─── Text shown
ValueError: invalid literal for int() with base 10: 'one'

When you get an error (such as above), you will need to learn to read the error message to work out what you did wrong.

del

You can delete a variable with del:

x = 100.
print x
x = 100.
del x

# so now if we try to do anything with the variable
# x, it should fail as x is no longer defined
print x

2.3.2 Arithmetic

Often we will want to do some arithmetic with numbers in a program, and we use the ‘normal’ (derived from C) operators for this.

Note the way this works for integers and floating point representations.

'''
    Some examples of arithmetic operations in Python

    Note how, if we mix float and int, the result is raised to float
    (as the more general form)
'''

print 10 + 100     # int addition
print 10. - 100    # float subtraction
print 1./2.        # float division
print 1/2          # int division
print 10.*20.      # float multiplication
print 2 ** 3.      # float exponent
print 8%2          # int remainder

print '========'
# demonstration of floor (//) and remainder (%)
number    = 9.5
base      = 2.0
remainder = number%base # float remainder
floor     = number//base # 'floor' operation
print number,'is',floor,'times',base,'plus',remainder

Exercise

Change the numbers in the examples above to make sure you understand these basic operations.
──────
─── Dataset extract
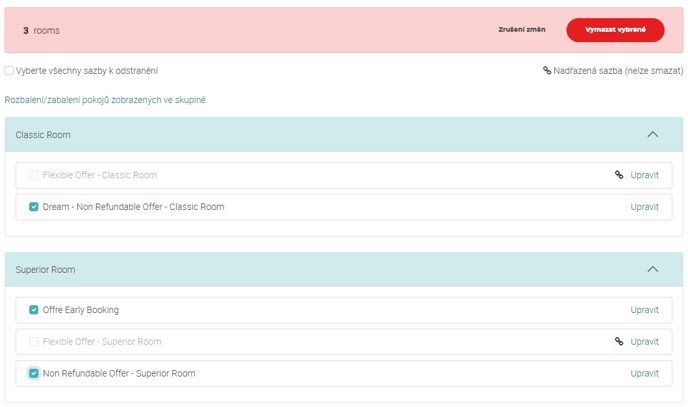Uncheck Offre Early Booking checkbox
The width and height of the screenshot is (688, 407).
tap(34, 310)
──────
▸ Stated exercise: Please retype the Python excerpt above on deleting variables and arithmetic word for word, from the error message through the exercise.

▸ Response:
ValueError: invalid literal for int() with base 10: 'one'

When you get an error (such as above), you will need to learn to read the error message to work out what you did wrong.

del

You can delete a variable with del:

x = 100.
print x
x = 100.
del x

# so now if we try to do anything with the variable
# x, it should fail as x is no longer defined
print x

2.3.2 Arithmetic

Often we will want to do some arithmetic with numbers in a program, and we use the ‘normal’ (derived from C) operators for this.

Note the way this works for integers and floating point representations.

'''
    Some examples of arithmetic operations in Python

    Note how, if we mix float and int, the result is raised to float
    (as the more general form)
'''

print 10 + 100     # int addition
print 10. - 100    # float subtraction
print 1./2.        # float division
print 1/2          # int division
print 10.*20.      # float multiplication
print 2 ** 3.      # float exponent
print 8%2          # int remainder

print '========'
# demonstration of floor (//) and remainder (%)
number    = 9.5
base      = 2.0
remainder = number%base # float remainder
floor     = number//base # 'floor' operation
print number,'is',floor,'times',base,'plus',remainder

Exercise

Change the numbers in the examples above to make sure you understand these basic operations.